Anu: this is not my face, this is the face of my friend, you don’t know him
The discussion can go on. Mother may succeed in training this kid, enough after a while, with the help of her teachers to paint stereotypical faces, houses, mountain and sun and a river-a typical scenery that 90 per cent children learn to make in pre-school. I remember a visit to a local school some years ago on their annual day. I requested principal, anita dua to let children paint anything they wish, no matter how weird. My condition was I will like to meet such children and if needed, invite them and hug them on stage if I like weirdness. My day was made when I went there. A kid said, he has decided to be an entrepreneur. He has already invented his special dish. It is called Chilshu, the sugar and chilli mixed together. Another said, he wanted all the buildings in his city to be curved, he did not like straight matchbox kind of buildings. He also wanted water canals to flow through the lanes. These children had learned to imagine. By reinforcing uniform set of KG books, typical art, same nursery rhymes, and similar concepts of what it means to be bright, we are really killing the seed of creativity and innovative potential in them. Is it surprising that children then get stressed so quickly on such trivial matters? Recently, on the cover of Honey Bee Newsletter, we had a picture having a blend of chess board and snake and ladder game. The chess implies a skill or strategy based game, one could by practice and training, master it. But in snake and ladder, a dice game, there is no possibility of mastery. One does not know what will be the number on the dice every time one rolls it. Complete serendipity, or randomization. One cannot excel in it. But one can excel in dealing with its consequences. One can enjoy ones vulnerability. One can learn equanimity. It is not for nothing that a majority of the games our elders taught us in our childhood were randomization games. We need a combination of strategy and randomization in life.
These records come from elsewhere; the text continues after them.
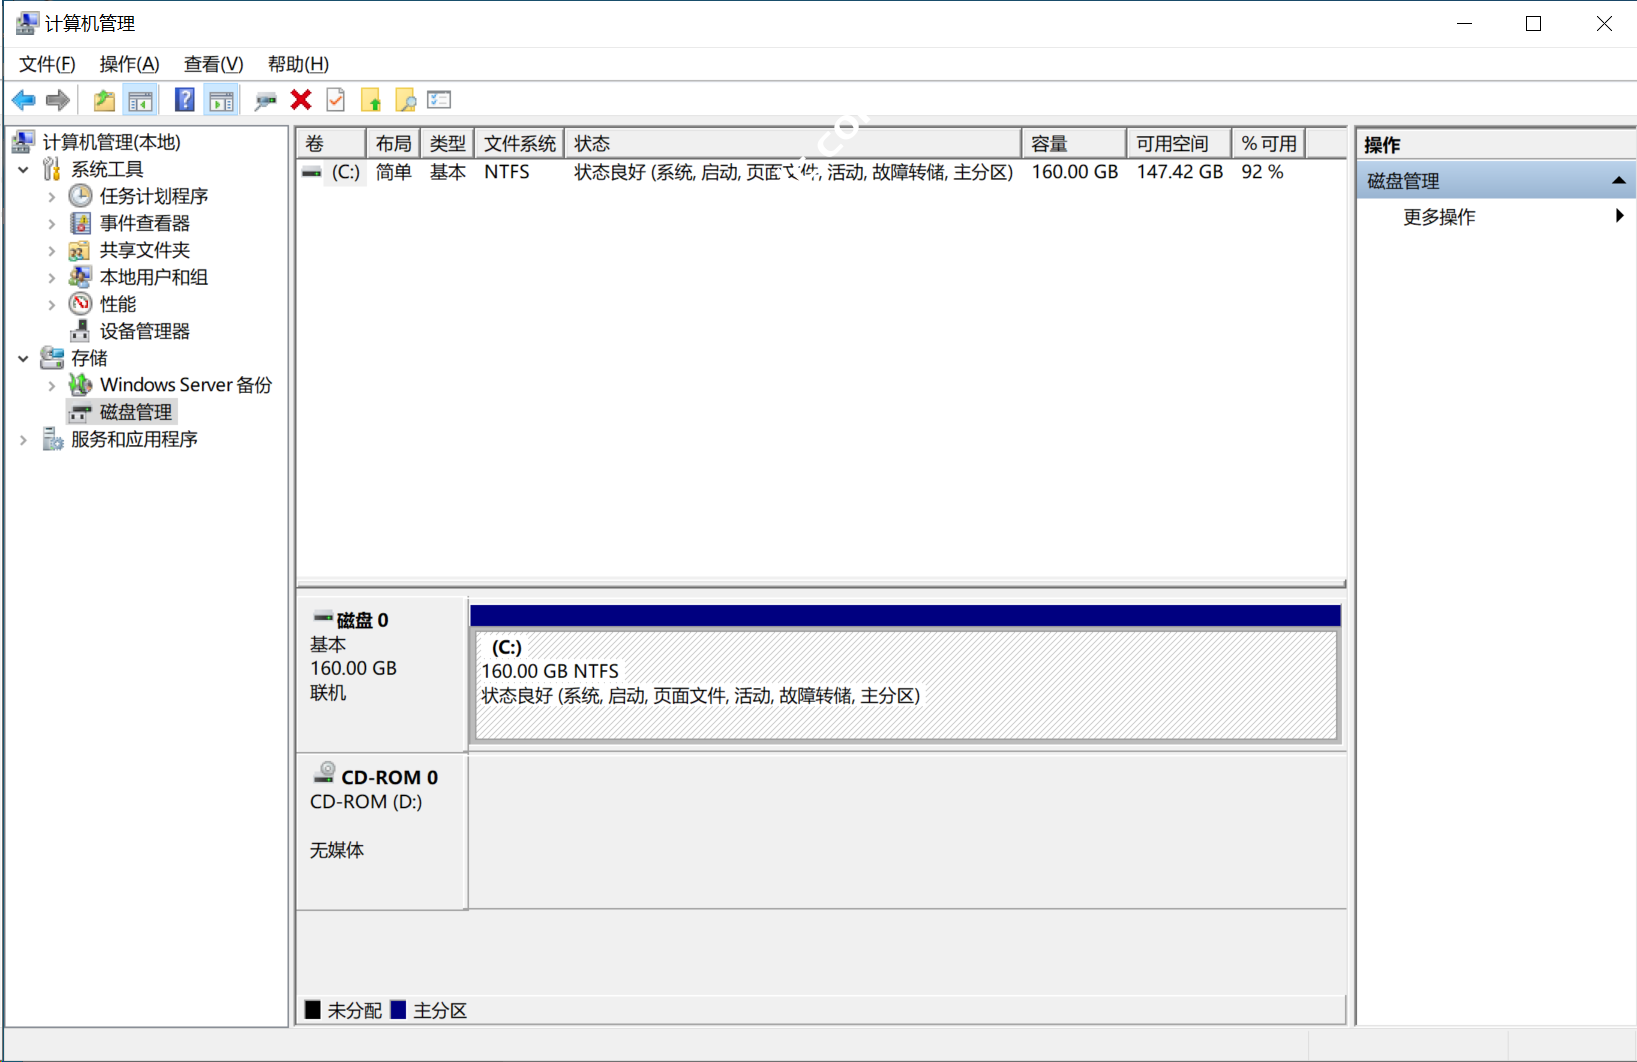
Task: Open Help with the question mark icon
Action: point(185,100)
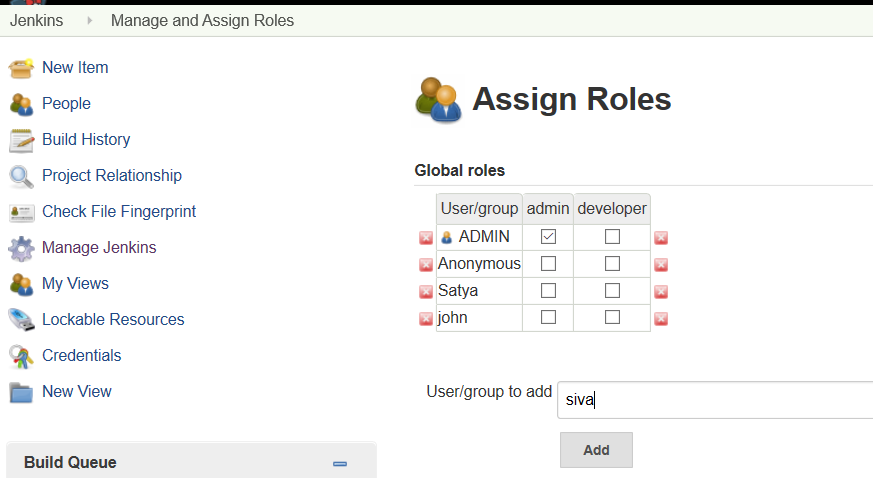Collapse the Build Queue panel
This screenshot has width=873, height=478.
[x=340, y=463]
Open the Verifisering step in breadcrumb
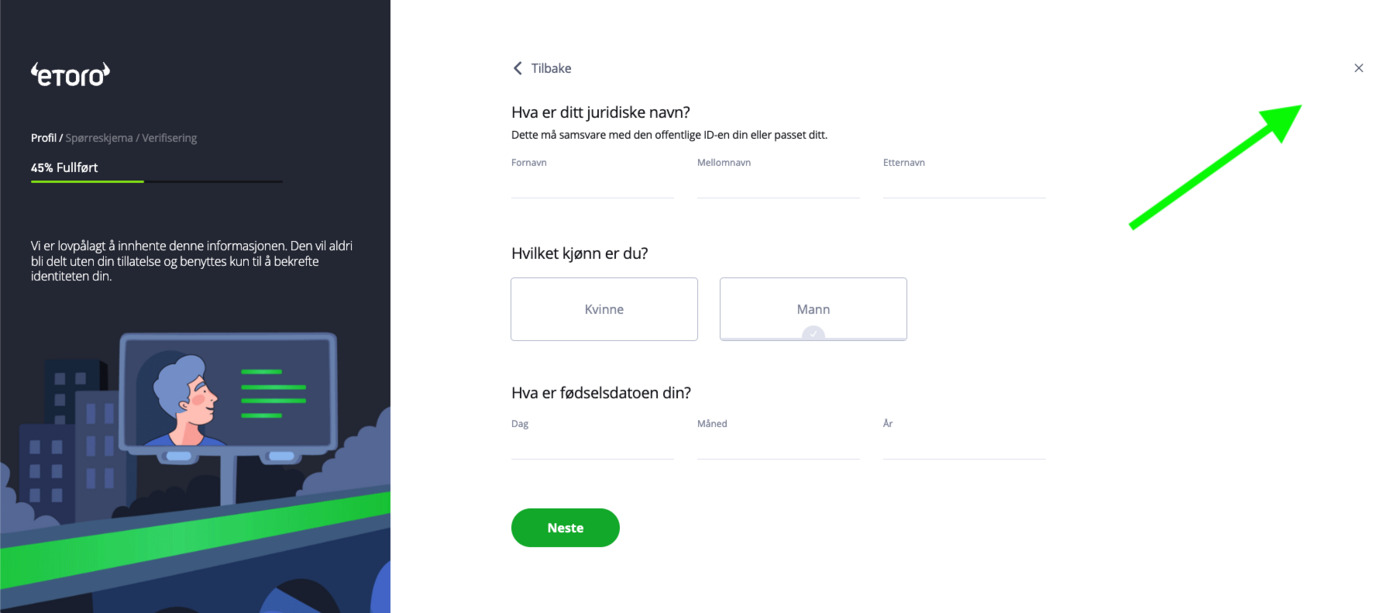The image size is (1400, 613). point(169,138)
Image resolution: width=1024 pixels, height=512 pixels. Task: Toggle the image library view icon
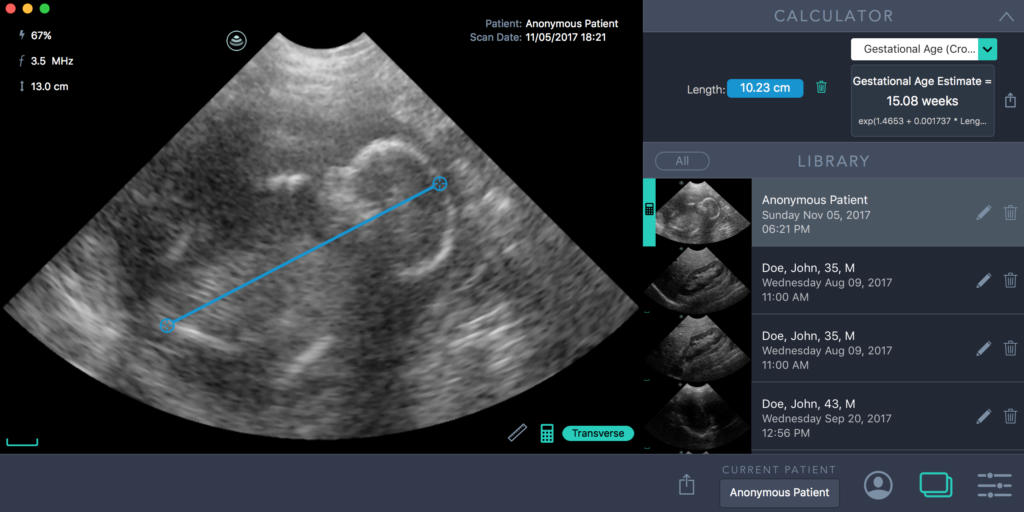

I hope that at least some parents will be persuaded to let children learn their own way. More seemingly absurd things they imagine, more connections may get built in their brains among parts which normally don’t communicate with each other. That’s why Sukumar Roy wrote Abol Tabol, a book of absurd poetry in Bengal, more than hundred years ago. Not many schools use this book as a primer for pre-school children. If you wish your children to develop new ways of classifying thing, framing original questions, seeing multiple patterns in the same set of information, then let them learn to think, act, imagine, classify and abstract. Don’t fill them with mediocre content, help them see the bigger context- a context which may surprise you. If it does not, then you are not doing a good job of letting children be, hands off.
Very essential thoughts sir. ‘We need a combination of strategy and randomization in life’ is true for all.
Just beautiful thoughts. What is the secret to these thoughts?